> What you have to do
In the cybersecurity text below, copy word for word the part starting at "They need scaffolding" and ending at "is not perfect.".

> Text segment
..............................
Scaffolding of security

Often when we think of cyber, we feel vulnerable, afraid, and unsure.

We feel tossed in a never-ending storm: few days pass without mention of data breach, concerns over fake news or a press release about attribution. A sense of exhaustion, of helplessness and despondency is not unexpected.

But that is not helpful, to ourselves or our society. We need to find ways to seek safety in that storm, and manage the turmoil it causes. From experience I know that much of cybersecurity is about basic computer ‘hygiene’: are your systems patched? Are you using the latest version of software? Are you protecting your data? Who has admin rights? Do you really – and I mean really – understand how your organisation actually functions in the digital world? Simply demanding that people, even organisations, do this is not enough.

They need scaffolding to help understand what to do and when to do it, to help create habits, to offer quick remedial action when needed – self-help and enablement should be encouraged –and guidance and assistance when things go really bad. And that means we also need to look beyond the immediate issues, and think at a systems level. The good news is that we’ve done something similar before, and we may be able to learn lessons from that experience. It’s called the public health system. The analogy is not a perfect fit, of course, and the public health system is not perfect.

But we already refer to a class of malware as viruses. We talk about contagions and inoculations in cyber security. Malware outbreaks can follow the same behaviours as disease epidemics.

A health paradigm has the core design benefit of, at least in terms  of intent, focusing on the human, for the benefit of the human. So let’s consider some of the elements we’d be looking at as a starting point; we remain some way off from a solution. We are taught from early childhood about the need to brush our teeth, to wash our hands, to visit the dentist regularly for check-ups. There is usually some limited first aid at home; else there are doctors and hospitals for more drastic cases or longer term illness.We have several classes of professionals trained in different aspects of medicine – and there is a reasonably well-established and ever-growing body of knowledge.
..............................
> Study material

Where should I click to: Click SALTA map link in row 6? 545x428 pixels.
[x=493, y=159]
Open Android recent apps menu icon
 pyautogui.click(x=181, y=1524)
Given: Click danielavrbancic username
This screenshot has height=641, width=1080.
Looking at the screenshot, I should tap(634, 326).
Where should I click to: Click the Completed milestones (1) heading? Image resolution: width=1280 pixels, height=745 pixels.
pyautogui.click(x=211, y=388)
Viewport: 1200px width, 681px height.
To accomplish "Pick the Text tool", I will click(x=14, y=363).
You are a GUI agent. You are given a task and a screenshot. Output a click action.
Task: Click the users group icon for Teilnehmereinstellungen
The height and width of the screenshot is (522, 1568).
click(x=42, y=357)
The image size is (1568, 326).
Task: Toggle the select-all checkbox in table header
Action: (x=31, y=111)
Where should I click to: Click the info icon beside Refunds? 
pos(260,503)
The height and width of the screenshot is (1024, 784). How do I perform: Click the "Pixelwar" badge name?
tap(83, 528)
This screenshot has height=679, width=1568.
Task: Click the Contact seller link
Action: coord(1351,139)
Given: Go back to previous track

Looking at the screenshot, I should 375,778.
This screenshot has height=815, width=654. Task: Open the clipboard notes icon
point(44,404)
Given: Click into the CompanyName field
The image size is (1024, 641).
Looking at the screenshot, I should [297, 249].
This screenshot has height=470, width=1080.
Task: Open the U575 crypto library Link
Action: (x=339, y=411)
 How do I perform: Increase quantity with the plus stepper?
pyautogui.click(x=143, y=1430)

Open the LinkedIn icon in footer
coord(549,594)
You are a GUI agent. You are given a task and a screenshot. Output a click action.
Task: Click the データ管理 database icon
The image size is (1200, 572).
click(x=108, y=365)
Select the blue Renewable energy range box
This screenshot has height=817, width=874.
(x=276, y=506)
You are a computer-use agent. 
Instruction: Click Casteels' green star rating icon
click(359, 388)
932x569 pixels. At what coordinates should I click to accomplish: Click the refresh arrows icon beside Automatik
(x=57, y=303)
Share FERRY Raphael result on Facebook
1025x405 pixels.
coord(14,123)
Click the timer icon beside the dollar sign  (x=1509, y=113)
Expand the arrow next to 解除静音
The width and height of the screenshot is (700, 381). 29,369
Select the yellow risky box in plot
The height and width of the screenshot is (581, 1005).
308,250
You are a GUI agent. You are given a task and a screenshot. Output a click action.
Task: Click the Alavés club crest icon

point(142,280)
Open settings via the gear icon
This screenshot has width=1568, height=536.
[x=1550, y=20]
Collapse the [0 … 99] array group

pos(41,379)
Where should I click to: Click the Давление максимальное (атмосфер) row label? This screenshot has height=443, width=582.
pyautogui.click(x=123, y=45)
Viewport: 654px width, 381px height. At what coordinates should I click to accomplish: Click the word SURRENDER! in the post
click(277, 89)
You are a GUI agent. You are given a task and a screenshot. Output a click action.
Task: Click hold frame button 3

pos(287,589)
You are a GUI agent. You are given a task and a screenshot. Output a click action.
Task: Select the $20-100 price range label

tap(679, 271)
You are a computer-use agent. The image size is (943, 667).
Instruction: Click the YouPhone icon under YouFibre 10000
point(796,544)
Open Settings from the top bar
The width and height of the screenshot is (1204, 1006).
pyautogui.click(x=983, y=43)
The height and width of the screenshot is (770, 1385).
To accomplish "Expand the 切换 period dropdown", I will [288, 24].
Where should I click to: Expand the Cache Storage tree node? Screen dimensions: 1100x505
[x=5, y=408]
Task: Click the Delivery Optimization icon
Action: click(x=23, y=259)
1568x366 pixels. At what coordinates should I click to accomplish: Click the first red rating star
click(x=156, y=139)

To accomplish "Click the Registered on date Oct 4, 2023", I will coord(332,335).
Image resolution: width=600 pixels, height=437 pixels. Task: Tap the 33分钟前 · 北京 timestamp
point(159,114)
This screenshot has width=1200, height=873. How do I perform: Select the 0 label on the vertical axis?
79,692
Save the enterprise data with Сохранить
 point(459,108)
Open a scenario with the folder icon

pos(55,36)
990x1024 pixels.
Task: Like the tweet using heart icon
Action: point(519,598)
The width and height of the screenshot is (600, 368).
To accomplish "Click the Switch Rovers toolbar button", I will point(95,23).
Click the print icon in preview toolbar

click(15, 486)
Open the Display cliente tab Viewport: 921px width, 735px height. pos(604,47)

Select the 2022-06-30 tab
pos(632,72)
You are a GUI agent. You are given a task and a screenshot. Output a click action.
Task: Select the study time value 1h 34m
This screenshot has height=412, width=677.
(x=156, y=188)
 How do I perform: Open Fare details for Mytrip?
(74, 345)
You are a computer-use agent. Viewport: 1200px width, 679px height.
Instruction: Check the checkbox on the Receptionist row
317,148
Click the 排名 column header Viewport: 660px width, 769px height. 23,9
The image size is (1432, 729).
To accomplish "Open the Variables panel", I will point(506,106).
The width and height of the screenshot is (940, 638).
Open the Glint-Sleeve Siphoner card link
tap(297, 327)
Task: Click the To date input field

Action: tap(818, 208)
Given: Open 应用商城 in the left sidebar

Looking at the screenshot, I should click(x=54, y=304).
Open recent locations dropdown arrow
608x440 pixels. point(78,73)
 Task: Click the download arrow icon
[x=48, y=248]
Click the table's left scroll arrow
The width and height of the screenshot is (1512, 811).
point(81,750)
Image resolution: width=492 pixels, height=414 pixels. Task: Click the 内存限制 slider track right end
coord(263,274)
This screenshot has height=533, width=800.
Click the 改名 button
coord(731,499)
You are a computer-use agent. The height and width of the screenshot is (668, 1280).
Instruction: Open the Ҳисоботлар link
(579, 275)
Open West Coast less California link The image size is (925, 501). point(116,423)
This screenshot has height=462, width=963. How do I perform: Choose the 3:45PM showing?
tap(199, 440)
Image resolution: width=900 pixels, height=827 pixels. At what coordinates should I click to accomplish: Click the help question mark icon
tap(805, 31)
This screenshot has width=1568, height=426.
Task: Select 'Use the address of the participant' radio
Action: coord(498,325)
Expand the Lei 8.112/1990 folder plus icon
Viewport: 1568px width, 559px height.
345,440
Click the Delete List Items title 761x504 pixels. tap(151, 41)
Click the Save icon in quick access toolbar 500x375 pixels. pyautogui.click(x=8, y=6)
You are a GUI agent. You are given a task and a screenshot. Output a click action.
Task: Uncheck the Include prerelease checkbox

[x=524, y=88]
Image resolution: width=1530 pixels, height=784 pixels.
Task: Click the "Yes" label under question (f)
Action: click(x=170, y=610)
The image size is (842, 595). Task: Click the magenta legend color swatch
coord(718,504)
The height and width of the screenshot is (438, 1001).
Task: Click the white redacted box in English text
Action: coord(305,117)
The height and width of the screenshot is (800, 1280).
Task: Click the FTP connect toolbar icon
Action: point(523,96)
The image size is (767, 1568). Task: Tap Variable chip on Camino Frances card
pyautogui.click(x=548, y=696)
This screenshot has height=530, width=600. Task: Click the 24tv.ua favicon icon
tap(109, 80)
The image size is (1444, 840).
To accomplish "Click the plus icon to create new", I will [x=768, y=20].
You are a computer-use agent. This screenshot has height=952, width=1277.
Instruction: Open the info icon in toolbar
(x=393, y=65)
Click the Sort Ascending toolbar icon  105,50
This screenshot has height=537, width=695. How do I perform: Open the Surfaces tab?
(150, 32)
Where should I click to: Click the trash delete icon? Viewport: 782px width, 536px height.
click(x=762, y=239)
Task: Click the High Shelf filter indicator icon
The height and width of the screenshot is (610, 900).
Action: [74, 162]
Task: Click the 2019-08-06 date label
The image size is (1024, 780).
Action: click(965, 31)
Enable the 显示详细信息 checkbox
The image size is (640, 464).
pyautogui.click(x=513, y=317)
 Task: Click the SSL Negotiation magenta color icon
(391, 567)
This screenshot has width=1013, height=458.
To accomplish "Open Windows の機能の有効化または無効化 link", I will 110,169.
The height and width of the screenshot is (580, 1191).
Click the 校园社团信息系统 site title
..............................
> Solution for this task
They need scaffolding to help understand what to do and when to do it, to help create habits, to offer quick remedial action when needed – self-help and enablement should be encouraged –and guidance and assistance when things go really bad. And that means we also need to look beyond the immediate issues, and think at a systems level. The good news is that we’ve done something similar before, and we may be able to learn lessons from that experience. It’s called the public health system. The analogy is not a perfect fit, of course, and the public health system is not perfect.